Paternoster

Jeden Morgen, wenn er das Funkhaus betreten hatte, unterzog sich Murke einer existentiellen Turnübung: Er sprang in den Paternosteraufzug, stieg aber nicht im zweiten Stockwerk, wo sein Büro lag, aus, sondern ließ sich höher tragen, am dritten, am vierten, am fünften Stockwerk vorbei, und jedesmal befiel ihn Angst, wenn die Plattform der Aufzugskabine sich über den Flur des fünften Stockwerks hinweg erhob, die Kabine sich knirschend in den Leerraum schob, wo geölte Ketten, mit Fett beschmierte Stangen, ächzendes Eisenwerk die Kabine aus der Aufwärts- in die Abwärtsrichtung schoben.

So beginnt Heinrich Bölls unsterbliche Satire «Doktor Murkes gesammeltes Schweigen».

An zwei Ketten aufgehängt, fahren beim Paternoster eine Anzahl Kabinen für je eine bis zwei Personen ohne Unterbruch auf der einen Seite nach unten, auf der anderen nach oben. Am Wendepunkt werden die Kabinen vom einen Schacht in den anderen gehoben und wechseln die Richtung.

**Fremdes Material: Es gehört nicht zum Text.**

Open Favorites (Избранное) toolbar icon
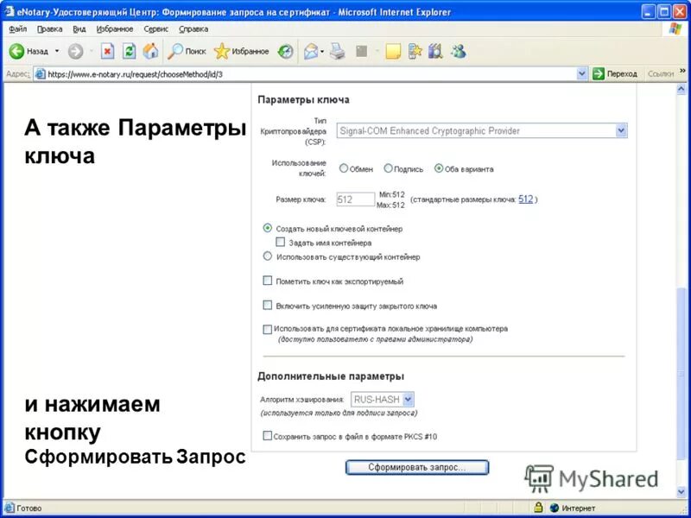Viewport: 691px width, 518px height. [x=221, y=49]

Der erste bekannte Paternoster für Pakete wurde 1876 im General Post Office in London eingebaut. 1882 folgte mit Hart’s Cyclic Lift ebenfalls in London der erste Aufzug für Menschen.

Sein Name kommt vom katholischen Rosenkranz: Auf dieser Gebetsschnur sind Kugeln aufgereiht, je zehn für die Ave Marias, danach eine davon abgesetzte für das Vaterunser, auf lateinisch pater noster. Weil die im Bergbau eingesetzten Lastenaufzüge eine gewissen Ähnlichkeit mit dem Rosenkranz hatten, wurden sie von den Kumpels gern als «Paternoster» verspottet.

Heute ist das nur noch ein Gebet: Auch wenn der Paternoster in der selben Zeit mehr Menschen befördern kann als die heutigen Aufzüge: Die Technik ist veraltet, und Paternoster werden nicht mehr zugelassen.